:: Stated goal ::
Return the material below line for line, with no changes.
====== Input
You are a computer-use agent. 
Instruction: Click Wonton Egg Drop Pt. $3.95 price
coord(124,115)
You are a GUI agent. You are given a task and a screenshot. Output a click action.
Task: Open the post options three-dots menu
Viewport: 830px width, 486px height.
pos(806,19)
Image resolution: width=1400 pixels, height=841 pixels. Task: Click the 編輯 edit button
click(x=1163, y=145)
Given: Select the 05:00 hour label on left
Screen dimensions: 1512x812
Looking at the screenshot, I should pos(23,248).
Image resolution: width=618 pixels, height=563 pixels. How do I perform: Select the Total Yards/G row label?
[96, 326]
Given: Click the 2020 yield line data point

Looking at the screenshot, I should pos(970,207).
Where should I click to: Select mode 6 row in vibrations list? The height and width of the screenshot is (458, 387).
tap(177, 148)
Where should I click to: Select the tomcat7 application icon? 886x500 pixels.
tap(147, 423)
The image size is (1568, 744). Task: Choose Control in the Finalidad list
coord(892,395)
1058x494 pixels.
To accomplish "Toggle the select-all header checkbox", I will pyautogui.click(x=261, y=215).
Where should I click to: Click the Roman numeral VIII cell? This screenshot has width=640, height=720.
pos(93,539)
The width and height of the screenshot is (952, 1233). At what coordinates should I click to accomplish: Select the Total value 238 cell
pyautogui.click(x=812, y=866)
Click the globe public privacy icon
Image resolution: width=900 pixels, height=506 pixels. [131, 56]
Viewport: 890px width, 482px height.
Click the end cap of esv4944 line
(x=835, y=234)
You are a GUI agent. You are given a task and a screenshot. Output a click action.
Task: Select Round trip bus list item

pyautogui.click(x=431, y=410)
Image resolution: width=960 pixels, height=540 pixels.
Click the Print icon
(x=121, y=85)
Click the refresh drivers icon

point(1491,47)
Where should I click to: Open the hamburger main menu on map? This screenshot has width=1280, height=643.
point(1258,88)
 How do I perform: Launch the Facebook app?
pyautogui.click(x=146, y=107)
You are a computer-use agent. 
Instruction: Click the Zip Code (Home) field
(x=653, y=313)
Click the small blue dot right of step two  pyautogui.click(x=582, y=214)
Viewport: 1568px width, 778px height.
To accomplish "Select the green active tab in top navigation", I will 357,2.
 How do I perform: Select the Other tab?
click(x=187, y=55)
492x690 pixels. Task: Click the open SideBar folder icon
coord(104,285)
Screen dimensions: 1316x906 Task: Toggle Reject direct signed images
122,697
============
:: Exercise result ::
You are a computer-use agent. 
Instruction: Click Wonton Egg Drop Pt. $3.95 price
coord(124,115)
You are a GUI agent. You are given a task and a screenshot. Output a click action.
Task: Open the post options three-dots menu
Viewport: 830px width, 486px height.
pos(806,19)
Image resolution: width=1400 pixels, height=841 pixels. Task: Click the 編輯 edit button
click(x=1163, y=145)
Given: Select the 05:00 hour label on left
Screen dimensions: 1512x812
Looking at the screenshot, I should pos(23,248).
Image resolution: width=618 pixels, height=563 pixels. How do I perform: Select the Total Yards/G row label?
[96, 326]
Given: Click the 2020 yield line data point

Looking at the screenshot, I should pos(970,207).
Where should I click to: Select mode 6 row in vibrations list? The height and width of the screenshot is (458, 387).
tap(177, 148)
Where should I click to: Select the tomcat7 application icon? 886x500 pixels.
tap(147, 423)
The image size is (1568, 744). Task: Choose Control in the Finalidad list
coord(892,395)
1058x494 pixels.
To accomplish "Toggle the select-all header checkbox", I will pyautogui.click(x=261, y=215).
Where should I click to: Click the Roman numeral VIII cell? This screenshot has width=640, height=720.
pos(93,539)
The width and height of the screenshot is (952, 1233). At what coordinates should I click to accomplish: Select the Total value 238 cell
pyautogui.click(x=812, y=866)
Click the globe public privacy icon
Image resolution: width=900 pixels, height=506 pixels. [131, 56]
Viewport: 890px width, 482px height.
Click the end cap of esv4944 line
(x=835, y=234)
You are a GUI agent. You are given a task and a screenshot. Output a click action.
Task: Select Round trip bus list item

pyautogui.click(x=431, y=410)
Image resolution: width=960 pixels, height=540 pixels.
Click the Print icon
(x=121, y=85)
Click the refresh drivers icon

point(1491,47)
Where should I click to: Open the hamburger main menu on map? This screenshot has width=1280, height=643.
point(1258,88)
 How do I perform: Launch the Facebook app?
pyautogui.click(x=146, y=107)
You are a computer-use agent. 
Instruction: Click the Zip Code (Home) field
(x=653, y=313)
Click the small blue dot right of step two  pyautogui.click(x=582, y=214)
Viewport: 1568px width, 778px height.
To accomplish "Select the green active tab in top navigation", I will 357,2.
 How do I perform: Select the Other tab?
click(x=187, y=55)
492x690 pixels. Task: Click the open SideBar folder icon
coord(104,285)
Screen dimensions: 1316x906 Task: Toggle Reject direct signed images
122,697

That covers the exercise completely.